Exercise =
Would you retype, word for word, the line with "Screen dimensions: 865x705" and each line after it to the end of the entries below, leaving the pictures out?

** Material for this exercise follows **

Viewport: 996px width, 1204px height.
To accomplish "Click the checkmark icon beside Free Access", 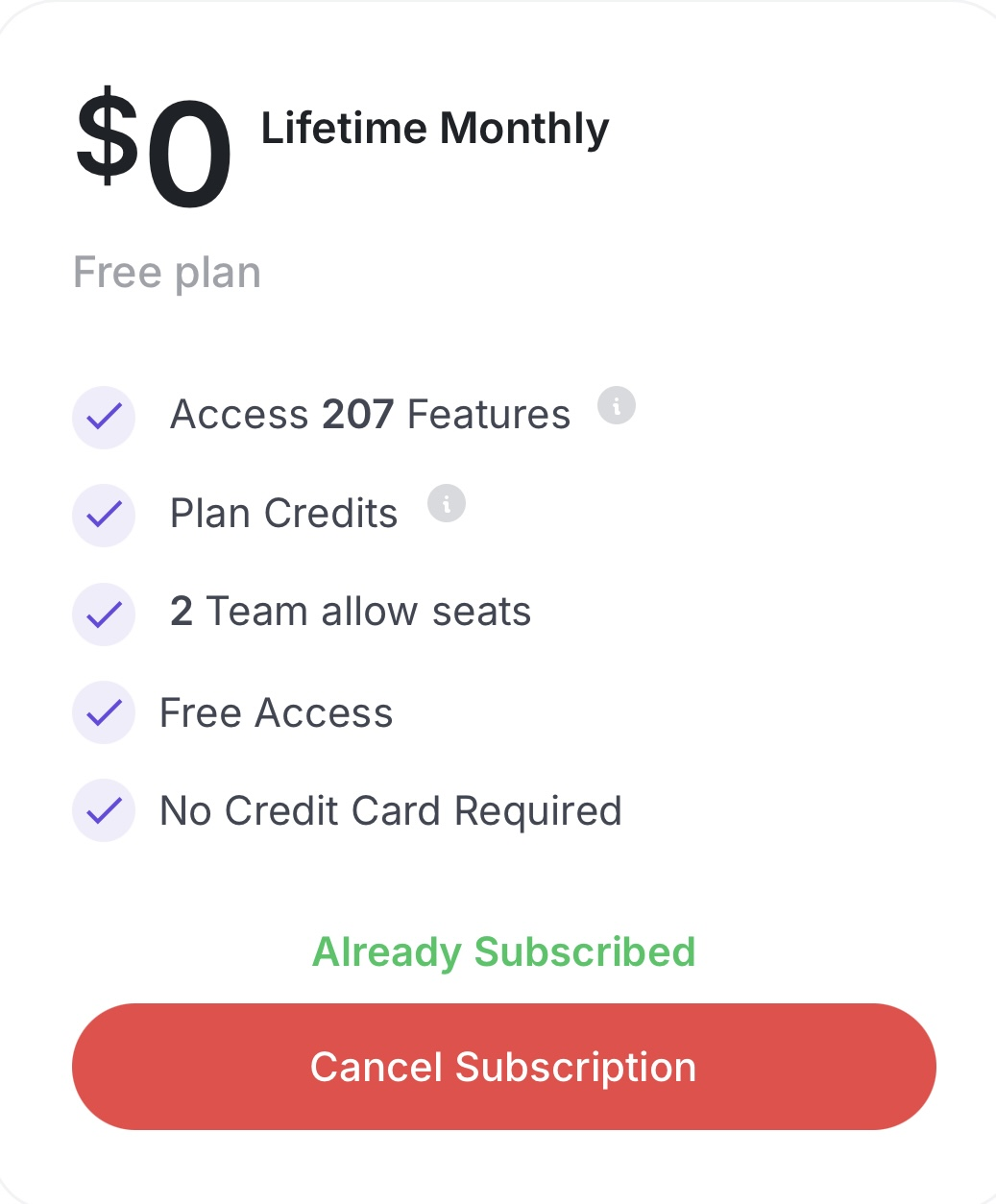I will [104, 712].
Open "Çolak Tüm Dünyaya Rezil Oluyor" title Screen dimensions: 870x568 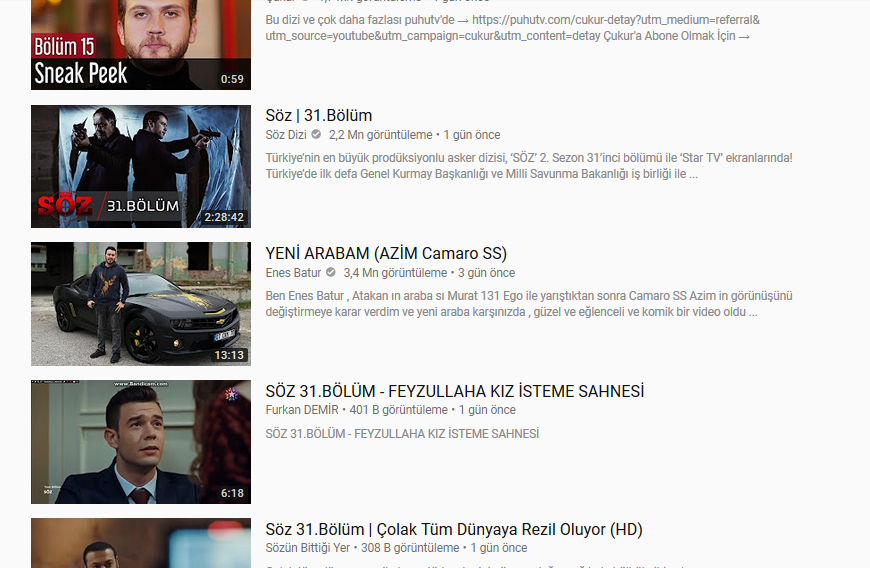click(x=454, y=529)
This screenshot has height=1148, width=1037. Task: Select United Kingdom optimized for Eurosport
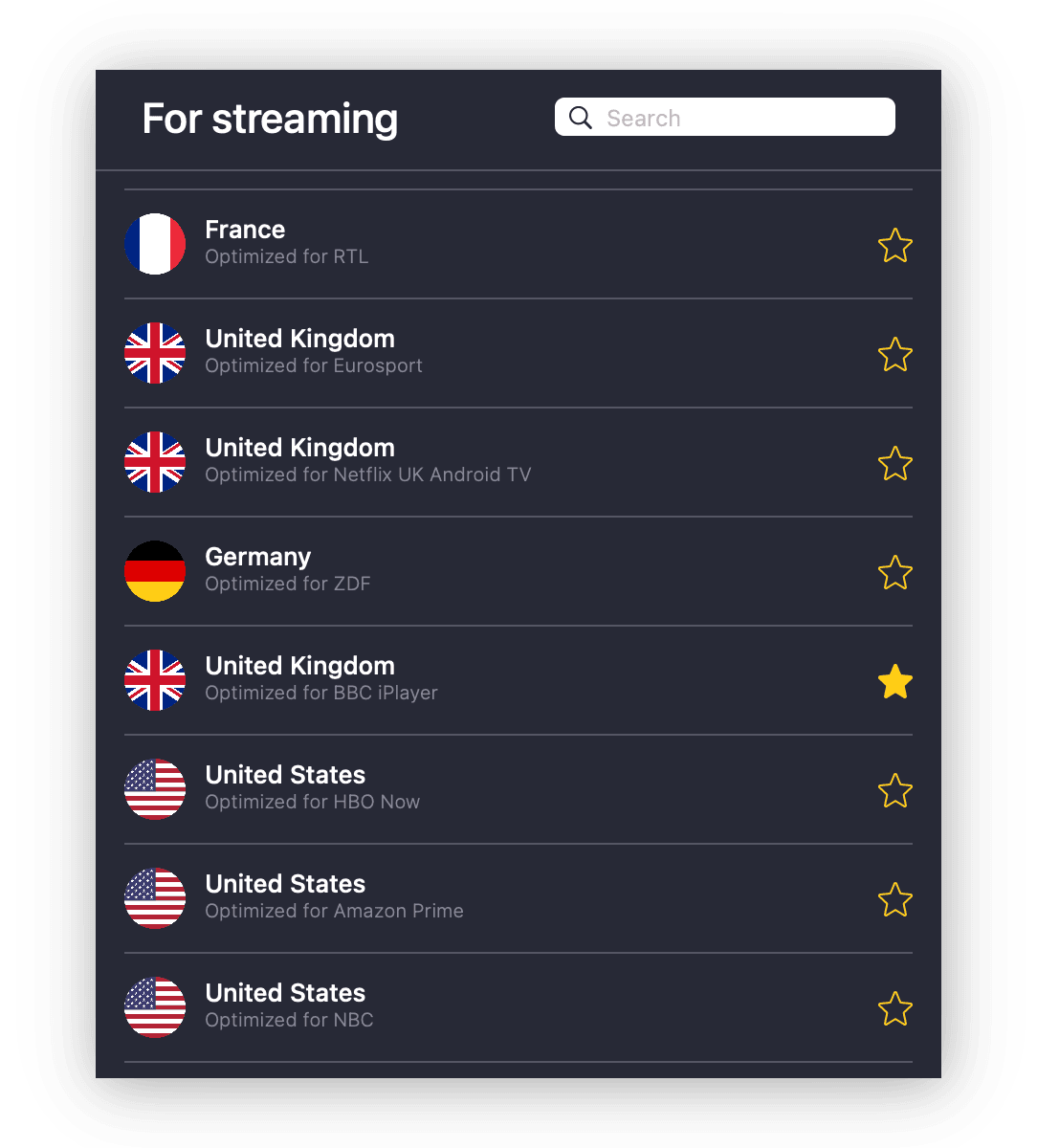[x=518, y=353]
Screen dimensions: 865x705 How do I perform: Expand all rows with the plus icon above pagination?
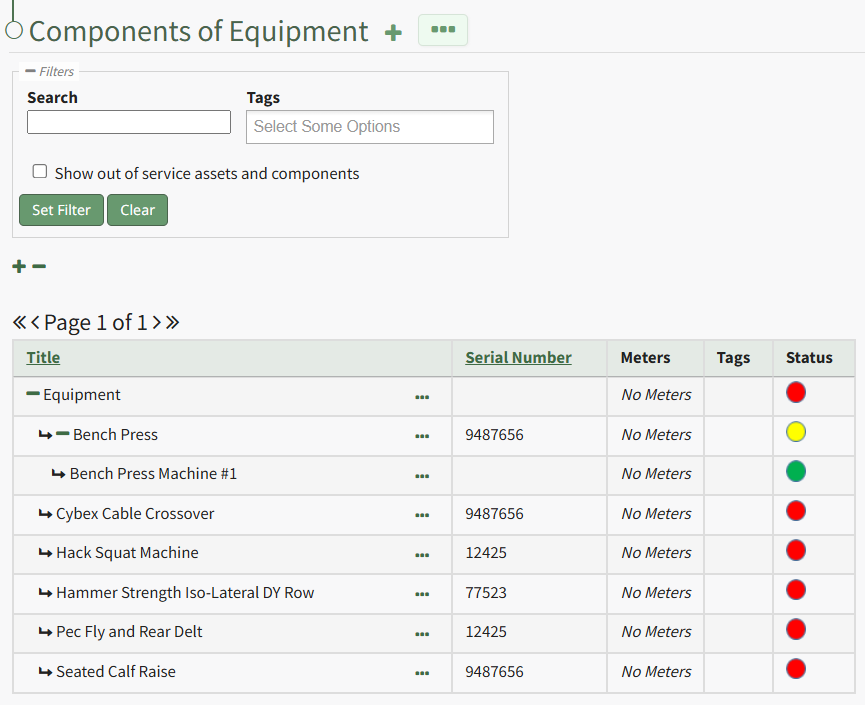click(19, 266)
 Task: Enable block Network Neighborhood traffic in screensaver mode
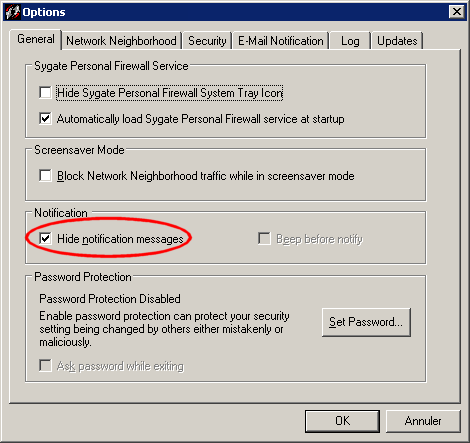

** End of Material for this exercise **

Answer area =
Screen dimensions: 865x705 How do I perform: Expand all rows with the plus icon above pagination?
click(19, 266)
 Task: Enable block Network Neighborhood traffic in screensaver mode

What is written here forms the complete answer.